Besteht für das Rentensystem Handlungsbedarf?
Nun ließe sich natürlich argumentieren, dass es eines besonderen Augenmerks auf Plattformarbeit schon allein deshalb nicht braucht, weil man diese Frage schlicht als Fall des Problems der sozialen Absicherung Selbständiger betrachten könnte. Abgesehen davon, dass die Alterssicherung Selbständiger bereits seit Langem als unzulänglich erkannt ist und deshalb bereits auf der politischen Agenda steht, sollte man nicht die Augen vor den Besonderheiten von Plattformarbeit verschließen. Selbst wenn davon ausgegangen wird, dass rechtlich gesehen ausreichender Schutz gegeben ist, so mag dies faktisch noch lange nicht der Fall sein. In der Plattformökonomie sind stark schwankende sowie häufig extrem niedrige Einkommen zu verzeichnen.

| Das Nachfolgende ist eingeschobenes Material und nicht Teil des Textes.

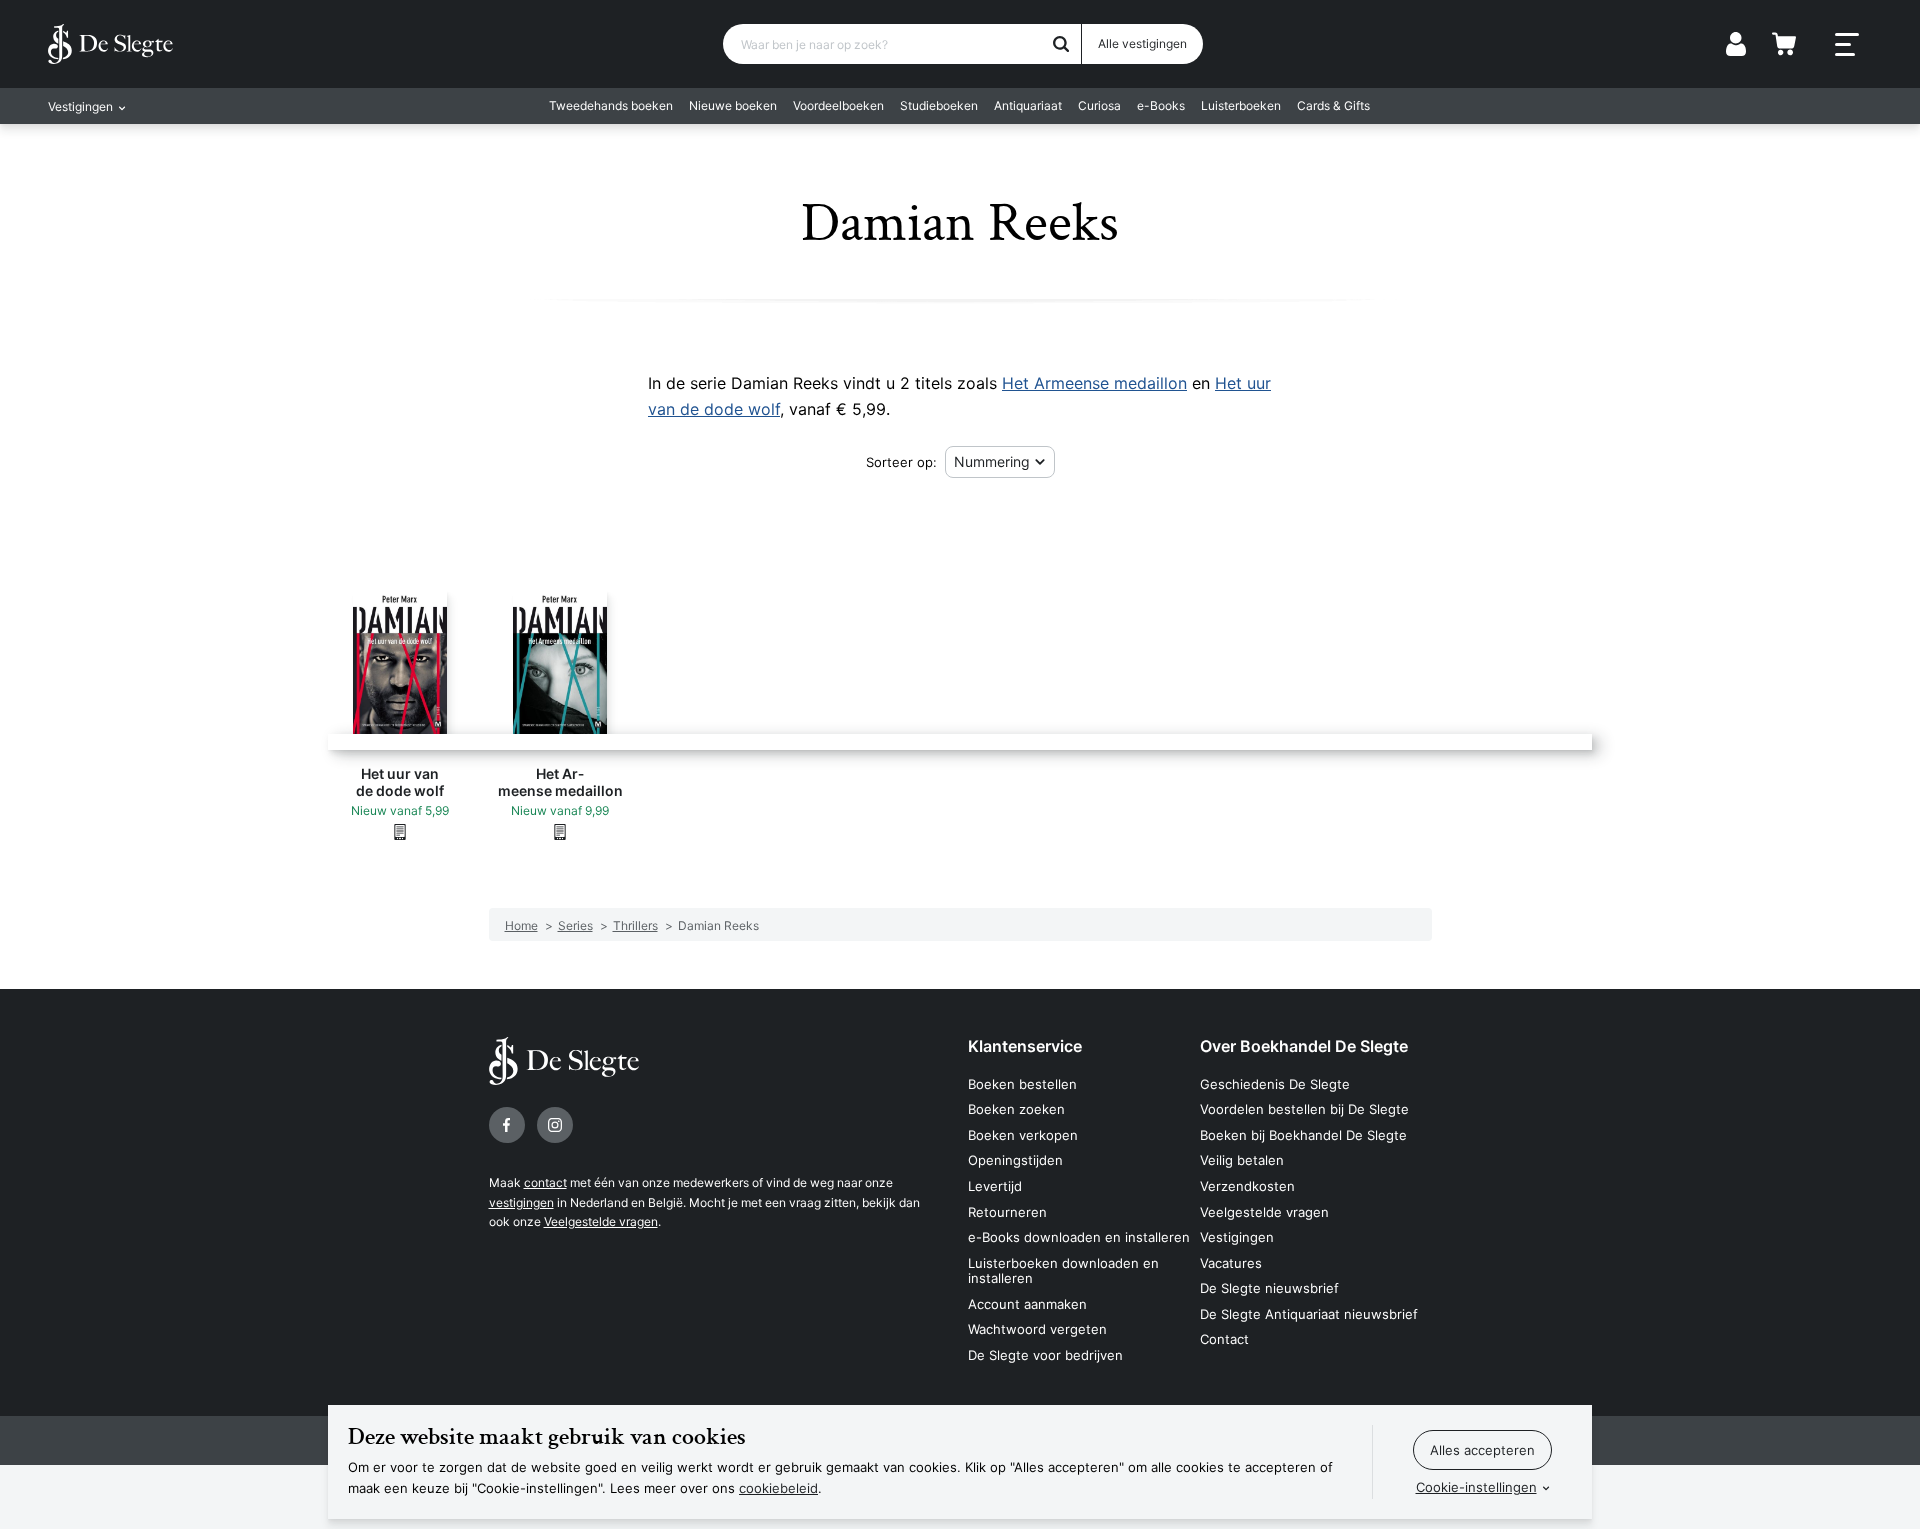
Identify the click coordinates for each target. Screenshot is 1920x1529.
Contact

Allein deshalb fällt der Alterssicherungsschutz gering aus und sind Absicherungslücken zu befürchten. Dazu kommt noch, dass in Deutschland die gesetzliche Altersabsicherung Selbständiger freiwillig ist. In der Praxis macht nur eine kleine Minderheit davon Gebrauch. Es sind sicherlich nicht die neuen Herausforderungen durch die Plattformökonomie allein, die die Zukunftsfitness unseres Alterssicherungssystems in Frage stellen. Doch trägt diese relativ neue Problematik ihr Scherflein zur Reformbedürftigkeit des deutschen Rentensystems bei.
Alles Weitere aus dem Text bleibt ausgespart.